Five Keys to Innovation

Five Keys to Innovation

Jason Clarke the founder of Minds at Work was the keynote speaker at PDS Group’s Inaugural National Conference in May this year. Jason shares with us his top five keys to Innovation.

Many organisations talk about the need to innovate but don’t know why they want it. They say “Innovation is one of our three core pillars”, and you ask, “what’s it for?” They reply, “I don’t know, but everyone is doing it.” If an organisation can clarify the need for innovation, then it means that the people who are being asked to generate ideas, know what the ideas are for. Just calling for ideas or saying “Let’s commit to innovation,” doesn’t work. You’ve got to say, “These are the things we need to fix and we are interested in ideas on how to fix them”. For example, if, in 1961, JFK had said to 500 engineers, “I think we should sort of explore space”. What is one supposed to do with that statement? However, if he said “I want to go to the moon before the end of the decade, that’s what I want. Just make that happen.” Here JFK has given the engineers a clear target and purpose. For a company such as PDS Group, wanting to make better cities with a focused approach to project managing better buildings in all sectors. Here you need to use innovation because you are looking to improve buildings for human space.

You must find a variety of talent within your organisation. I call it the “IDEA” model. I is for Imagine; D is for Develop; E is for Evaluate; A is for Act. Innovation is four separate cultures. Consider what the staff are good at. For example, the team may be good at Developing, good at Evaluating and good at Acting, however struggle with Imagine. As they don’t value this talent, they don’t take the time to do it. This is common in most organisations that are performance obsessed and risk excited. Traditionally they don’t spend the time asking, “what if and why not?”. Look within your organisation, the talent is there! You don’t need to bring in a consultant, you just need to acknowledge that you have people within your organisation who have this talent and start encouraging them. It is possible for organisations to change by modifying their talent outlook, thus enabling success with innovation.

If someone within the organisation has an idea, what are they supposed to do with it? I would say nine times out of ten, clients launch a commitment to innovation before they have put any processes in place. Without an innovation process creating a pathway for ideas to travel, they will drop off the radar. Almost no one has a process for ideas, because that’s boring, however it’s crucial for innovation.

If you want people to contribute ideas, then you must make it easier for them to do it. For example, if you say, “Kaye’s had an idea,” – brand new, a thought, then I would say, “That’s good, how would it work? Whose budget would it come out of? Who’s going to pay for it? Is it a part of this year’s plan or next year’s plan? Have you worked out how it’s going to integrate?” No, you haven’t. Kaye’s just had a thought, it’s brand new, she doesn’t have the details. It’s an idea and we need to give ideas an “access to all areas stage pass”. You need to clear all the normal institutional barriers. Don’t ask for ideas and then make it hard for ideas to move, that’s just ridiculous. It’s only people in power or influence who can remove those barriers.

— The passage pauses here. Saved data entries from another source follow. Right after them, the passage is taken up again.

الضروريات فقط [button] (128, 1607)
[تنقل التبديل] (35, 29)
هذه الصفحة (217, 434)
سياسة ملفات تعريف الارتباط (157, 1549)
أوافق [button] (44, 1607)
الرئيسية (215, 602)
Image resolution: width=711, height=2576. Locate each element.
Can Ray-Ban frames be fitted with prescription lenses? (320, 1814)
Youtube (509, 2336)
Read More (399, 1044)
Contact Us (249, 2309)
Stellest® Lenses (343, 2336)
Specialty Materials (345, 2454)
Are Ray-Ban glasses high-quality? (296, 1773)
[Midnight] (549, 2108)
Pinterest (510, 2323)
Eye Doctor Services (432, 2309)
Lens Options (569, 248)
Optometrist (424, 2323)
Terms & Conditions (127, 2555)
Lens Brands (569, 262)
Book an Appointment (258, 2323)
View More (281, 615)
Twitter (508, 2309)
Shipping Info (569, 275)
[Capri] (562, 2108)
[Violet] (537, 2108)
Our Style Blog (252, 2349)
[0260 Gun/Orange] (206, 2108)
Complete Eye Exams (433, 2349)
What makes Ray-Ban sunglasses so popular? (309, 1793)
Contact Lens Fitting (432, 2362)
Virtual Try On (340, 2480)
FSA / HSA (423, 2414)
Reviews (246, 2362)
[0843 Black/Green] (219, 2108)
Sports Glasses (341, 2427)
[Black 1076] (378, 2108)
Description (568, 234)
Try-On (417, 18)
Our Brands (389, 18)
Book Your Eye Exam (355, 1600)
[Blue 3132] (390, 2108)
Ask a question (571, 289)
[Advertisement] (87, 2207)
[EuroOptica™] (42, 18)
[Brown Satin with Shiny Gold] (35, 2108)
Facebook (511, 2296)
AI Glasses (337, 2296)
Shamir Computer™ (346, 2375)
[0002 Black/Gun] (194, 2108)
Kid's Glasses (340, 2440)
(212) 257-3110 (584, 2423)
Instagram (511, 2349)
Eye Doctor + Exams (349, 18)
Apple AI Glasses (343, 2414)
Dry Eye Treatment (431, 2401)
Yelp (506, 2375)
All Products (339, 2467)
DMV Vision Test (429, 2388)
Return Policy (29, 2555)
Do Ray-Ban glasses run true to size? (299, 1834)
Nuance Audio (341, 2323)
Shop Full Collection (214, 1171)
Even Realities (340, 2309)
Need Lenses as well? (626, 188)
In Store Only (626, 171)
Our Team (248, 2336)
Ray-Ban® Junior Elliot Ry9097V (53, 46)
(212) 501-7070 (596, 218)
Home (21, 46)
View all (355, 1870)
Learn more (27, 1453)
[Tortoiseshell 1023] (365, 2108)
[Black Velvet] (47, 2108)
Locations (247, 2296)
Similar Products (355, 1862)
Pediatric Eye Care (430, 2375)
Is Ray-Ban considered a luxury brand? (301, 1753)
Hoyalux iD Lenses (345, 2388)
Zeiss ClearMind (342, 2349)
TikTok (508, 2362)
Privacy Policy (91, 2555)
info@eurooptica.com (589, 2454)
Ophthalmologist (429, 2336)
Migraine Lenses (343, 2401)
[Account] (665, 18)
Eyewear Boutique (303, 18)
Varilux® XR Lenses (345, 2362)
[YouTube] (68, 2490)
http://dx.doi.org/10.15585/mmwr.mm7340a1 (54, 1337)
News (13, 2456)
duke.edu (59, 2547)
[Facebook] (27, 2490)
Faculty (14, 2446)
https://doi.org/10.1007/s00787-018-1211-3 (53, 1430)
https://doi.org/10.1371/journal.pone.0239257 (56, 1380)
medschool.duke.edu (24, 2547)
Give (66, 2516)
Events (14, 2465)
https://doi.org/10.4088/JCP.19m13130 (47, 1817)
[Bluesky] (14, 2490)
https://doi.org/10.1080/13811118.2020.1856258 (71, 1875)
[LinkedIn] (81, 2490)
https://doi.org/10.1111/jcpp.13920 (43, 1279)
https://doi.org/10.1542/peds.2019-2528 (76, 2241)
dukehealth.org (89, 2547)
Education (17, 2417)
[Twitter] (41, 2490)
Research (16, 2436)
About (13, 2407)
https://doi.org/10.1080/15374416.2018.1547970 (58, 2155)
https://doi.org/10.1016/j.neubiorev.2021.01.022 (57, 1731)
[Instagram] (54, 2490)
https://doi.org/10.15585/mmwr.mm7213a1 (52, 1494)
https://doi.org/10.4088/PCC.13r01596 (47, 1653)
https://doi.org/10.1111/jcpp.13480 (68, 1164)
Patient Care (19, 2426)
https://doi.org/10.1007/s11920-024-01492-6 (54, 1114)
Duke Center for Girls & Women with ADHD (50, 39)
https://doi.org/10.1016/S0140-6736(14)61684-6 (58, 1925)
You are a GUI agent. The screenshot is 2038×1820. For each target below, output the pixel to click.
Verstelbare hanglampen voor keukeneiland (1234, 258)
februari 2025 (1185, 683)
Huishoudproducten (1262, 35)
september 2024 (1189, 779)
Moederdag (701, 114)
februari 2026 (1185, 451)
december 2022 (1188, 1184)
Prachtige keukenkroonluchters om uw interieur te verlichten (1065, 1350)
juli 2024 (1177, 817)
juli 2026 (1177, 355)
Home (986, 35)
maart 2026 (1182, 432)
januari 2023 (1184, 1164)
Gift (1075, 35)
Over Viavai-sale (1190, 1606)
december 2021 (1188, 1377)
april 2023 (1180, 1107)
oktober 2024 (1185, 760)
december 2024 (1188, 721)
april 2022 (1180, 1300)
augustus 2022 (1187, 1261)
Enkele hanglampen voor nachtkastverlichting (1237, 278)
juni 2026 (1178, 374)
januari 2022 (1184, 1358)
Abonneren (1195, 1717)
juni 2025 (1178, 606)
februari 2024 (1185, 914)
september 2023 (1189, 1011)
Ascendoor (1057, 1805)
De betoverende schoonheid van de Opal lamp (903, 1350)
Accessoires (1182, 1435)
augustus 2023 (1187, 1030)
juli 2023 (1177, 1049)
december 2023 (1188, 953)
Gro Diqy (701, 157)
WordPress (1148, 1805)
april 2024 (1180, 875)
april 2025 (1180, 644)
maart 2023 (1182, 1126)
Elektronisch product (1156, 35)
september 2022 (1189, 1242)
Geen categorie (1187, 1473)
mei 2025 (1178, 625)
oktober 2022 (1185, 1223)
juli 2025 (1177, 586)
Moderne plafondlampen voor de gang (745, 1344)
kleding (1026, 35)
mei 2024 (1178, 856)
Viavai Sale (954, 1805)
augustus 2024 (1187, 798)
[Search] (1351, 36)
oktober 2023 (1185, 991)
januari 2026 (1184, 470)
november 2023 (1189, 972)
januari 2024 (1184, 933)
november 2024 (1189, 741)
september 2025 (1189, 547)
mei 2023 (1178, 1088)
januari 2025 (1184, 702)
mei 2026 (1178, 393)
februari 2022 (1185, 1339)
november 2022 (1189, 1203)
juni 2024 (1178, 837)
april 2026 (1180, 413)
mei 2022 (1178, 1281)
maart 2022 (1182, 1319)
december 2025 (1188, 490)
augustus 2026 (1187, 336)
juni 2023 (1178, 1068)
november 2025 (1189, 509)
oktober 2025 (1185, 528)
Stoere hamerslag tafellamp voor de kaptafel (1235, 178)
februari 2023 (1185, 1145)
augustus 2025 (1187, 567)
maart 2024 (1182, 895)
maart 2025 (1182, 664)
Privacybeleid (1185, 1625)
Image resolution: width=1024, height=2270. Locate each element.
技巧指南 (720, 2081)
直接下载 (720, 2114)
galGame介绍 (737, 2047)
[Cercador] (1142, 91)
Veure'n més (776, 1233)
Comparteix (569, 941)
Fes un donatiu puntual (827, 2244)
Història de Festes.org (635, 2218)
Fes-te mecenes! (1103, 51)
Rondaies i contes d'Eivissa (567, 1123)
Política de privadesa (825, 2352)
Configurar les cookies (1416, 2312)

We need to reward and recognise people for contributing their ideas to the organisation. If we recognise people for hard work, and we recognise people for being with an organisation for long periods of time, why can’t we recognise and acknowledge people who are innovating within the business? Acknowledging the innovator could be as simple as saying a few words about them at the staff meeting, presenting them with a small gift, drinks and nibbles on a Friday night, etc.. As a general rule, people will stop utilising their talent unless they are acknowledged for bringing their imagination to the workplace, particularly if they have made a positive impact on the organisation.

That’s the big five for Innovation. Whenever I talk to a client I say, these are the things you’ve got to do. If they call me again in a years’ time and they’ve not done one of those things, that’s where it falls over.